(Task to complete) Copy out exactly the lines spanning the line with "835x626 pixels." to the line with "You are a computer-use", inclusive, from the data underneath, with no pictures.

(Data provided)
——

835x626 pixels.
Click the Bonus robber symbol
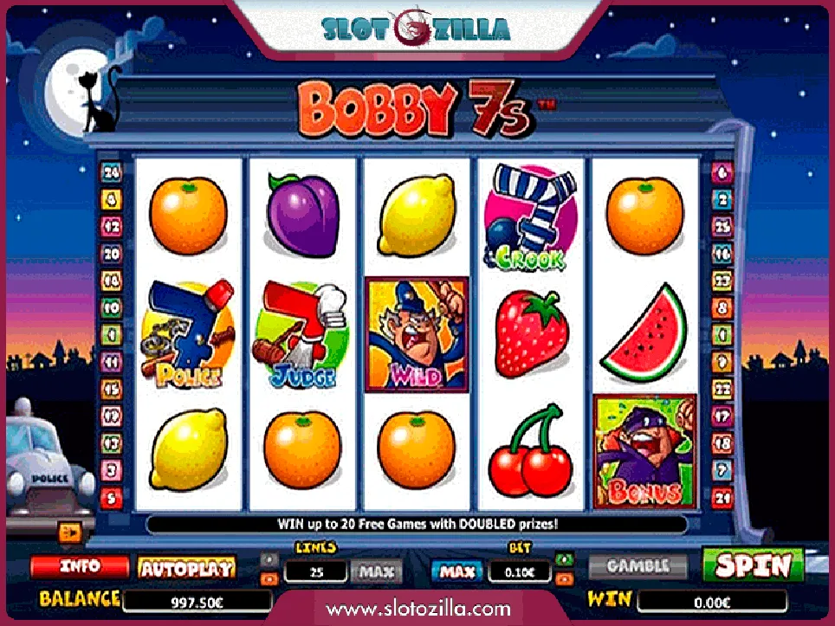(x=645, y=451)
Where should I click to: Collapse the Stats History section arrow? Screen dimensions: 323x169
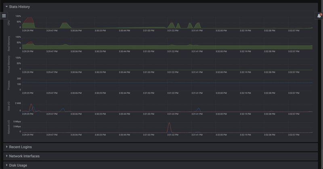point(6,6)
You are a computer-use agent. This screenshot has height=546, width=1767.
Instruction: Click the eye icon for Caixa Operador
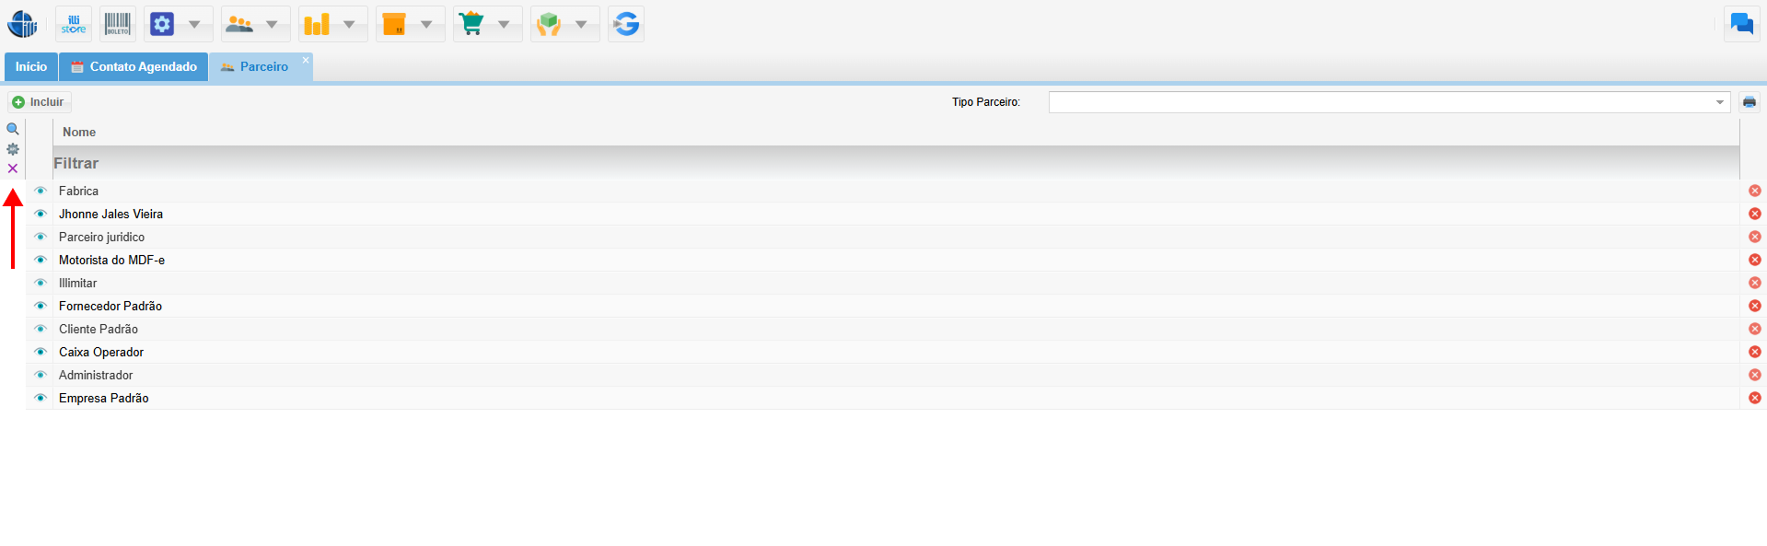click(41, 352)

——

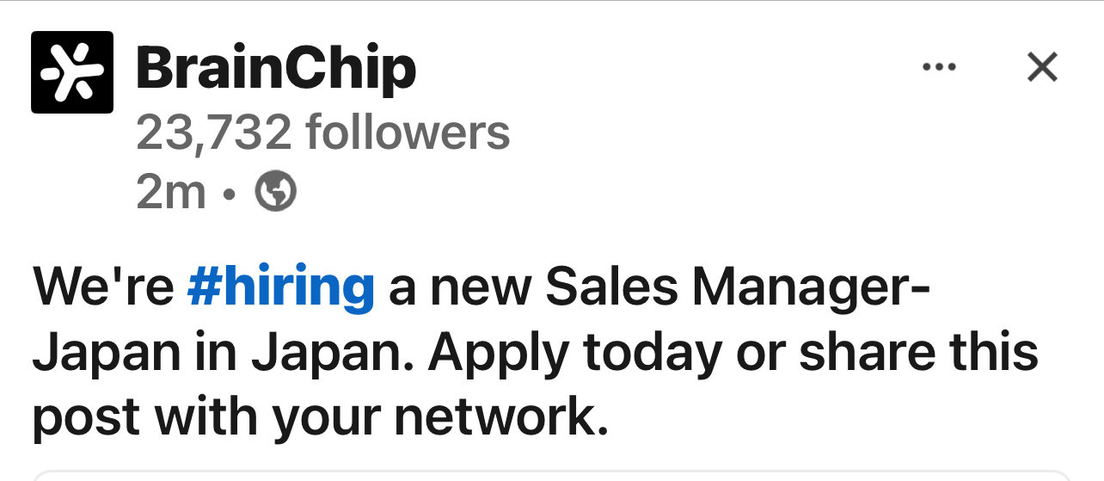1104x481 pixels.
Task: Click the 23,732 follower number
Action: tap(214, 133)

——

(Exercise solution)
835x626 pixels.
Click the Bonus robber symbol
(x=645, y=451)
Where should I click to: Collapse the Stats History section arrow? Screen dimensions: 323x169
point(6,6)
You are a computer-use agent. This screenshot has height=546, width=1767.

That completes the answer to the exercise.